Dans le tourbillon des médias sociaux, une étoile est née : Aïcha Trembler. Originaire du Burkina Faso, elle a rapidement fait sensation auprès des foules en ligne. Tout a commencé avec une vidéo virale où Aïcha, en réponse à l’appel d’un DJ, se met à danser de manière captivante. La toile s’emballe et la jeune fille est élevée au rang de star. Un buzz de trop ?
Aïcha a tremblé. Certains s’en délectent quand d’autres le décrie. Derrière les applaudissements se cachent des critiques acerbes, qualifiant cette vague de popularité de glorification de la superficialité. Il est vrai qu’il n’est pas question là d’un sujet existentiel, mais doit-on pour autant n’y voir que du mal ?Comme plusieurs, et si on choisissait d’y voir la mise en lumière de l’héritage culturel africain.
En vérité, cette histoire ne se limite pas à une danse enflammée. Aïcha Trembler, sans le savoir, a mis en lumière un aspect essentiel de la culture africaine. Son mouvement rappelle l’Agbadja, une danse envoûtante qui relie le Bénin, le Ghana et le Togo. L’Agbadja incarne l’âme de ces pays.

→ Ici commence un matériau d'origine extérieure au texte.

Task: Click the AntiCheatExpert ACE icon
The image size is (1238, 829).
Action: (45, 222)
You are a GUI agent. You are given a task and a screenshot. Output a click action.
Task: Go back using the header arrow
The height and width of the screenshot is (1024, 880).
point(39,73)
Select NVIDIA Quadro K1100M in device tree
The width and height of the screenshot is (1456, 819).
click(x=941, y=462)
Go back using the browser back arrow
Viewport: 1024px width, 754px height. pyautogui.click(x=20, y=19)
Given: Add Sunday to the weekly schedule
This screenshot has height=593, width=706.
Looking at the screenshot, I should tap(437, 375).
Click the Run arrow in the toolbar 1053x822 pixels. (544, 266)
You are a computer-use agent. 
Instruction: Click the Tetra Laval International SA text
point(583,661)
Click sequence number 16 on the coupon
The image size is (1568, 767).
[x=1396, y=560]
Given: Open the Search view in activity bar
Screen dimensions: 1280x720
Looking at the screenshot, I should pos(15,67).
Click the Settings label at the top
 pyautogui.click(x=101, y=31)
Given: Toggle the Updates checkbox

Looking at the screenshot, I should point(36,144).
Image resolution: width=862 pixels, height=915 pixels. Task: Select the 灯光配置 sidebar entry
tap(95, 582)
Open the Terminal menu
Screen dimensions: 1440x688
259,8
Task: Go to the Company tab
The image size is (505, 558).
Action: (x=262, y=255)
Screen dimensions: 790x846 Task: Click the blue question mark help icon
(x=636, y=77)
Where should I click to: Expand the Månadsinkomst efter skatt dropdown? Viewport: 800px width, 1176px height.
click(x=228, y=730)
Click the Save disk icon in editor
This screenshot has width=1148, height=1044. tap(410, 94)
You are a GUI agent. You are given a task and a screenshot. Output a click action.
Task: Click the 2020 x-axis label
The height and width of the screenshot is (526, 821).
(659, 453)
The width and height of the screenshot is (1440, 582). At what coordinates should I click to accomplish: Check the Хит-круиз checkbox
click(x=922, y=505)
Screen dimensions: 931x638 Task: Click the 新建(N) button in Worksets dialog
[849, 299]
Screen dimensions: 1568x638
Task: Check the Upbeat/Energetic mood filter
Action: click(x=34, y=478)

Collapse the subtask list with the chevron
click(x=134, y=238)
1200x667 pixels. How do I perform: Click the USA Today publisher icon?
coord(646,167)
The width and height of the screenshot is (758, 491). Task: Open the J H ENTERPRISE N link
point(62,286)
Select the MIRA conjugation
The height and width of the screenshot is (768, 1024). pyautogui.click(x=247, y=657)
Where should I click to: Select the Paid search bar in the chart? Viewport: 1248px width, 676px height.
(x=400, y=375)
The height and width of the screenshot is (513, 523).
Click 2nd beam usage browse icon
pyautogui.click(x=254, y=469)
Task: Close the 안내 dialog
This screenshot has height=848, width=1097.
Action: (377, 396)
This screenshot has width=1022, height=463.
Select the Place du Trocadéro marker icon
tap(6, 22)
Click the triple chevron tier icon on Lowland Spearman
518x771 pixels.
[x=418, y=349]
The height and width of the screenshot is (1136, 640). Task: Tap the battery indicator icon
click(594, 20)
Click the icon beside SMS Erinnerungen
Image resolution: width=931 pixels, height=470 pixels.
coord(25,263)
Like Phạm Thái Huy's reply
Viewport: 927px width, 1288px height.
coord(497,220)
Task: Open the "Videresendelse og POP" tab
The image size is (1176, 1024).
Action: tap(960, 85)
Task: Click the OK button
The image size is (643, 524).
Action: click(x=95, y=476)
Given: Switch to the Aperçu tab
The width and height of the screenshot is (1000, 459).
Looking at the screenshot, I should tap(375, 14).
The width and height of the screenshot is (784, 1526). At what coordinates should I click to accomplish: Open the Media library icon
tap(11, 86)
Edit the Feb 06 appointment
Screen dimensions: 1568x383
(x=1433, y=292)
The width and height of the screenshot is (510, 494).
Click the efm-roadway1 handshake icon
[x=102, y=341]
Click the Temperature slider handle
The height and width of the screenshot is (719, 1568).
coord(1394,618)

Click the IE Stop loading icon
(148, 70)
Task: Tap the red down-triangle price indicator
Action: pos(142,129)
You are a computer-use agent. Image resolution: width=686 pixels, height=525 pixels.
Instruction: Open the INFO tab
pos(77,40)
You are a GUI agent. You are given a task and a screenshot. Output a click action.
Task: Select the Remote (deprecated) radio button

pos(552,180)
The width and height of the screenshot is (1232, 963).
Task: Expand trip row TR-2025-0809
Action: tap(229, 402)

Dans notre ère numérique, avec le succès d’Aïcha, la danse ancestrale trouve une nouvelle vie à travers les médias sociaux. Ce qui illustre la manière dont les traditions intemporelles peuvent se mêler harmonieusement aux expressions modernes.
À travers chaque pas de danse, chaque controverse et chaque moment de célébrité éphémère, nous sommes témoins de l’évolution rapide de notre époque, où la culture continue de s’épanouir dans les recoins les plus inattendus.